Une telle loi mettrait la France en conformité avec les recommandations internationales, et notamment celle de la déclaration de l'ONU de 2018. Actuellement, 66 adjudications dans 38 pays ont déjà retiré la simple consommation de drogues du champ pénal, dont l'Uruguay, l'Allemagne, la Lituanie, l'Australie, la République tchèque ou le Portugal, où depuis la suppression des sanctions en 2001, la consommation n'a pas augmenté. « En revanche, il y a désormais 5 fois moins de décès et le nombre d'infections par le VIH contractées lors d'une injection a été divisé par 18, soutient Marie Drebus, référente réduction des risques liés aux usages de drogues à Médecins du Monde. Le niveau de consommation n'est pas lié au cadre légal. »
« Les sanctions sont une entrave à l'accès aux soins, affirme Marie Drebus. Lors d'une overdose, on a moins le réflexe d'appeler les secours, si on a une consommation que l'on ne souhaite pas réduire pour le moment. La réalité, c'est que l'on a des établissements festifs qui déposent les usagers en train de faire une overdose sur le trottoir avant d'appeler les secours, pour ne pas risquer des sanctions. »
La France, championne de la répression
C'est en France que la consommation simple de drogue est le plus durement réprimée dans l'Union européenne, avec une peine allant jusqu'à un an de prison et 3 750 euros d’amende. Depuis 2020 et la mise en place d'une contravention pour usage simple, les usagers de cannabis de sont en plus passibles d'une amende forfaitaire délictuelle de 200 euros.
Cette amende a de plus « un niveau de recouvrement extrêmement faible, explique Samra Lambert. Ce sont avant tout des personnes en grande précarité, gagnant moins de 300 euros, qui sont interpellés ». Ces derniers ont 3,3 fois plus de risque que la moyenne de faire de la prison ferme pour infractions à la législation sur les stupéfiants.

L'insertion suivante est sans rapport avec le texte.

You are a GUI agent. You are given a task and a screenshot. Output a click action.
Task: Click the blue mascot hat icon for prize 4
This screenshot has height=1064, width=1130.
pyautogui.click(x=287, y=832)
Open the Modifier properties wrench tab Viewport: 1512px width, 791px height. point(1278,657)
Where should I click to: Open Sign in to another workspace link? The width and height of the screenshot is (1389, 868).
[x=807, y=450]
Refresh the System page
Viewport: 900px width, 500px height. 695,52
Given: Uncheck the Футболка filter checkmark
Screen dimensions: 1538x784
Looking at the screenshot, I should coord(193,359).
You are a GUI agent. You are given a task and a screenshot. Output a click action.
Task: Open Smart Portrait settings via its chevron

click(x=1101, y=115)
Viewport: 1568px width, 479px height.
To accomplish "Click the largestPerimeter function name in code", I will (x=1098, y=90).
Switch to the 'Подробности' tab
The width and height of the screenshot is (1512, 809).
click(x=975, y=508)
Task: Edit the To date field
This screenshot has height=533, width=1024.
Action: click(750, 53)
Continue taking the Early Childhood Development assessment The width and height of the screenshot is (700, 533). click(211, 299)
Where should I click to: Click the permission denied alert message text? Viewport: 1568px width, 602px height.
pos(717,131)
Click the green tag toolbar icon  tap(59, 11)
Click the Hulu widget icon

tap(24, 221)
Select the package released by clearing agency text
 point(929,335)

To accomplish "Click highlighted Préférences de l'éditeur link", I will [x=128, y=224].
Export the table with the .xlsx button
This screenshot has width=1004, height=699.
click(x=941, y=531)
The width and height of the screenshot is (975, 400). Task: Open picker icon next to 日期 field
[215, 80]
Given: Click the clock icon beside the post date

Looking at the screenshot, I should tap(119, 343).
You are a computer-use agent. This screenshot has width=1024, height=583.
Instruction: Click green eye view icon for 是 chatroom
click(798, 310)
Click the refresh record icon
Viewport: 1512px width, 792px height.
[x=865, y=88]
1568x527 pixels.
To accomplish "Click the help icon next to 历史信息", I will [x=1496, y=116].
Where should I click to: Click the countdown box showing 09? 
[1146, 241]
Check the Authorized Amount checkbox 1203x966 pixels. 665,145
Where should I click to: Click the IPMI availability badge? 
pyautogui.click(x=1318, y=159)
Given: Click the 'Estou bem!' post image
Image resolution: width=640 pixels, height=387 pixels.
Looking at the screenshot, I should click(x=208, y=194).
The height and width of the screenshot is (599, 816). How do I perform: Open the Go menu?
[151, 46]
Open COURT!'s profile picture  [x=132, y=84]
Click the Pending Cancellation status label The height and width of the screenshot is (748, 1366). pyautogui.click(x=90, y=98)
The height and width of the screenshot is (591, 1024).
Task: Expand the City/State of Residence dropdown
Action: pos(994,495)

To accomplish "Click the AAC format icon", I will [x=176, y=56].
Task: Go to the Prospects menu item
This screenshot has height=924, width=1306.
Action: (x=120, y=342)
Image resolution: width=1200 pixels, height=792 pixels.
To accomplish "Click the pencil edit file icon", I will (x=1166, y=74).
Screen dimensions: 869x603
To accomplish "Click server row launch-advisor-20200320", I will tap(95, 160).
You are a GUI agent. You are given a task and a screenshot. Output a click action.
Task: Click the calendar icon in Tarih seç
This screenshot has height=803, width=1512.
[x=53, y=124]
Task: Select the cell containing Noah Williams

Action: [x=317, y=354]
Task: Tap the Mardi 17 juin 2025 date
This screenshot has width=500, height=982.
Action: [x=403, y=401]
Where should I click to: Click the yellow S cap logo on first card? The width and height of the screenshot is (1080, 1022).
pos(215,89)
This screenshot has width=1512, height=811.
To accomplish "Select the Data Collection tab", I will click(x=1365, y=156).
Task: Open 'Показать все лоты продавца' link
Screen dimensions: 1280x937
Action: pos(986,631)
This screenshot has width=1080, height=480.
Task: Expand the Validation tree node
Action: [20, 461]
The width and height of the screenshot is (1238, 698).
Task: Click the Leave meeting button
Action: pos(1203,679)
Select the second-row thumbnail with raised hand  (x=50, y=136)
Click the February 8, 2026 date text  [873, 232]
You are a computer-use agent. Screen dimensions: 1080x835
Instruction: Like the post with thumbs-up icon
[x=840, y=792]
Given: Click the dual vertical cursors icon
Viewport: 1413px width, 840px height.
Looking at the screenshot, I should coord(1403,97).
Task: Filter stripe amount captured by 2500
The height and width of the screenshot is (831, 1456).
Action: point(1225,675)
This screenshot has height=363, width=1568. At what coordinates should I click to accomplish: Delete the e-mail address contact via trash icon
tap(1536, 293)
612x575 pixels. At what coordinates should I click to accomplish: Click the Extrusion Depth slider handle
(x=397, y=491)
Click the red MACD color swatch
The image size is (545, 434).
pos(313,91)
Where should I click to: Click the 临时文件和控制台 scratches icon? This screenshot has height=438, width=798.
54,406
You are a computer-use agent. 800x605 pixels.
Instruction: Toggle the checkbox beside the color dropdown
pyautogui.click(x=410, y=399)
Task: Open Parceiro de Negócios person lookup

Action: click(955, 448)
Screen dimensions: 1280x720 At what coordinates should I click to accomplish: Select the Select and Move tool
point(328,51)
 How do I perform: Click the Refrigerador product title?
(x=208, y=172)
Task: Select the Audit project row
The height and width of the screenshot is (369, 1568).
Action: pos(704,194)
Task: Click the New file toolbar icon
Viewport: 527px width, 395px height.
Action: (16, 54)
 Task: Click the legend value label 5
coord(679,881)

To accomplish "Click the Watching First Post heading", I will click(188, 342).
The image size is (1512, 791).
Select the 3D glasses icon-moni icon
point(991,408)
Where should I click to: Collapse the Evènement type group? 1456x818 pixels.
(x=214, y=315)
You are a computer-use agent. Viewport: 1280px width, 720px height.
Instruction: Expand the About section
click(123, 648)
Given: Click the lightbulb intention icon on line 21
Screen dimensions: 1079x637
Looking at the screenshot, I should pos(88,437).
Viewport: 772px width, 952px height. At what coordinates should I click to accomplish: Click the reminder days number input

Désengorger la police et la justice
Depuis les années 90 le nombre d'interpellations par les forces de l'ordre pour infraction à la législation sur les stupéfiants a été multiplié par trois. Une réponse pénale qui n'a pas coïncidé avec une baisse conséquente de la consommation en France, où 21,8 % des 15 à 64 ans ont consommé du cannabis au cours des 12 derniers mois, selon les chiffres de l'OFDT de 2022.
En outre, les signataires du texte estiment qu'une levée des sanctions pour usage simple permettrait de désengorger les services de police et de justice : en moyenne, entre 2016 et 2020, près d'une personne sur cinq mises en cause par la police l'est pour infraction à la législation sur les stupéfiants, dans 80 % des cas pour usage simple, selon les données des services statistiques ministérielles de la sécurité intérieure.
Le coût d'une telle réponse pénale : 1,72 milliard d'euros prévu en 2023, alors que seulement 330 millions sont prévus pour financer les programmes liés à la prévention. Et ce, alors que les centres de soins, d'accompagnement et de prévention en addictologie (CSAPA) ne bénéficient toujours pas d'un financement pérenne pour cette mission.